El Festival es un magno evento que por décadas ha prestigiado a la cultura cubana, pero hoy por hoy requiere de actualización. No posee el alcance que antaño y sobre todo no genera ese espectáculo total que movilizaba a todo un país hacia La Habana y que era capaz a pesar del tercermundismo, de ser profundamente intelectual. Si bien conserva una parte de aquellos valores, existe un hiato en cuanto a la función de la crítica y de la intelectualidad que no se va a saldar de manera fácil. Los artistas tienen que volver a ver en las instituciones a sus aliadas que les darán la capacidad de moverse en pos de lograr proyectos y no como entes que poseen una poderosa burocracia que por lo general no está implicada ni es sensible con los procesos más complejos del cine. Se extraña la impronta de Alfredo Guevara, para quien todo esto hubiera sido una oportunidad para el enriquecimiento del debate en torno a qué es la cultura cubana y cuáles son los derroteros a asumir, pero la crisis del discurso cultural no solo está dada por lo material, sino por un desgaste de las formas en las cuales antes se daban las dinámicas de interrelación entre el artista, las instituciones y la propia vida profesional creativa. Si hoy es más fácil crear un proyecto que tenga autofinanciamiento desde el exterior y ello determina que la película posea niveles de autonomía, no tiene por qué verse como algo que vaya a atentar contra un orden determinado. Si el filme posee aristas filosas que de manera atrevida dialogan con la realidad, no tenemos por qué cancelar las exhibiciones. Sobre todo, porque en tiempos de las redes sociales todo está ya expuesto de antemano y las viejas lógicas, siempre erradas en materia de censura, poseen menos sentido que nunca si es que alguna vez lo tuvieron.

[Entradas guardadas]
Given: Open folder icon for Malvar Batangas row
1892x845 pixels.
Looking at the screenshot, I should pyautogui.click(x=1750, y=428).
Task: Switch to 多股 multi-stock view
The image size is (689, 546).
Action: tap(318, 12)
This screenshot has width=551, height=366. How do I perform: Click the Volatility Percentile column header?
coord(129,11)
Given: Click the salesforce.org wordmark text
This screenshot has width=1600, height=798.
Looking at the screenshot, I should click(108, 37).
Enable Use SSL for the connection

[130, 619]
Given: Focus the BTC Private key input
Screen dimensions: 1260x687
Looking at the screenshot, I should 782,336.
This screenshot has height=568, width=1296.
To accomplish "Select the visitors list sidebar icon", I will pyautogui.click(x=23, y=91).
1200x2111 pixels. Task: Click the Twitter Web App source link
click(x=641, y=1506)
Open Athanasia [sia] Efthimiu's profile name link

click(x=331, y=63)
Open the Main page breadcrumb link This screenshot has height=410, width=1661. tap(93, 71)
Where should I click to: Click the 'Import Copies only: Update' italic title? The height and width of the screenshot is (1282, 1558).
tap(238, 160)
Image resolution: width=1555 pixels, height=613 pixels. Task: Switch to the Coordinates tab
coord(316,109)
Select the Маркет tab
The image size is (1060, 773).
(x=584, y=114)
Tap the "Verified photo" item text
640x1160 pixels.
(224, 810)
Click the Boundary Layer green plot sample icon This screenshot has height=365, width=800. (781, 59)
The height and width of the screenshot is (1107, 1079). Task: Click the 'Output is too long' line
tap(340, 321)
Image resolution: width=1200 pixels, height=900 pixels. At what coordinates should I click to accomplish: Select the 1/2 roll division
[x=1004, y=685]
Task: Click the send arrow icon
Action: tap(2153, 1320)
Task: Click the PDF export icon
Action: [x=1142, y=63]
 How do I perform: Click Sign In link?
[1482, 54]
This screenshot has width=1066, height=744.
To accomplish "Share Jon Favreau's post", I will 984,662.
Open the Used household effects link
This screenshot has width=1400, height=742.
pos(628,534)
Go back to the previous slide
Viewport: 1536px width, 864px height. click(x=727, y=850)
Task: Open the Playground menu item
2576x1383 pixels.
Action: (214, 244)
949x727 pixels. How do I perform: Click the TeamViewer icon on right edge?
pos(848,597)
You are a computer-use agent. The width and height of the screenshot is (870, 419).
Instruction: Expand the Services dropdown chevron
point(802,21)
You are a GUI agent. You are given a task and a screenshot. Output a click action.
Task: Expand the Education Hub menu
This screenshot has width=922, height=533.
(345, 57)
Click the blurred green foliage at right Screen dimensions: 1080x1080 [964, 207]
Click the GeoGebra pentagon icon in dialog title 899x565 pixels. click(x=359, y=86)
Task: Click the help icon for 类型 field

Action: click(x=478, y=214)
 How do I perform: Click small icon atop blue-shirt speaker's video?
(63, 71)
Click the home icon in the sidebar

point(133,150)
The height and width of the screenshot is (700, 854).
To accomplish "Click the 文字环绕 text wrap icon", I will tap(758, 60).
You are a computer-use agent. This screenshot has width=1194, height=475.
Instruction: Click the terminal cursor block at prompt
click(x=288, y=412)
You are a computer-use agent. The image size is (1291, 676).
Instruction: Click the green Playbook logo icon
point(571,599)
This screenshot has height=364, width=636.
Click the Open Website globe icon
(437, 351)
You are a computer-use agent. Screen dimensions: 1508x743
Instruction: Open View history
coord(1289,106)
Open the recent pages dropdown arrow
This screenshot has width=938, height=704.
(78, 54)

- [TAREAS POR REALIZAR]
a - Traduce al inglés esta oración del texto sobre el Festival: "Si el filme posee aristas filosas que de manera atrevida dialogan con la realidad, no tenemos por qué cancelar las exhibiciones."
b - Por favor, prosigue el texto sobre el Festival a partir de su última oración.

- [RESPUESTAS DEL EJERCICIO]
a - If the film has sharp edges that boldly engage with reality, there is no reason for us to cancel the screenings.

b -
Hay que refundar muchas instancias de la nación para preservar la nación, entre estas, el cine. Las imágenes de los filmes de los grandes de Cuba seguirán siendo icónicas y expresarán la grandeza de un tiempo, pero no podemos seguir en ese instante. Estamos llamados a la evolución y ello implica que el mundo se establezca entre nosotros con todo su hálito de modernidad y de rapidez. Ya Cuba está en las redes sociales y nuestro consumo ha sido impactado pero las instituciones persisten en la vieja idea de la verticalidad y de otra estructura. Sin abandonar las ganancias de la política cultural, hay que reescribir el tiempo y recuperarlo. Que no exista ahora mismo una crítica vertebrada y comedida, con la seriedad que requiere esa transformación, habla acerca de lo mucho que se ha dejado a la improvisación y a la vera del camino. Para estar otra vez en la senda de todos hay que implicar a todos y jerarquizar el arte en su consumo. Ese reposicionamiento de lo que somos no quiere decir que eso determine un olvido, ya que todo se hace por y para la memoria.
El Festival no ha de arreglar lo que está roto, pero puede ser un pretexto para recuperar el mundo que se nos está perdiendo y en el cual Cuba era un universo de belleza, intelectualidad y creación aún en las peores condiciones del periodo especial. Hay que salvar el alma de la nación desde la oscuridad y el dolor, no queda de otra.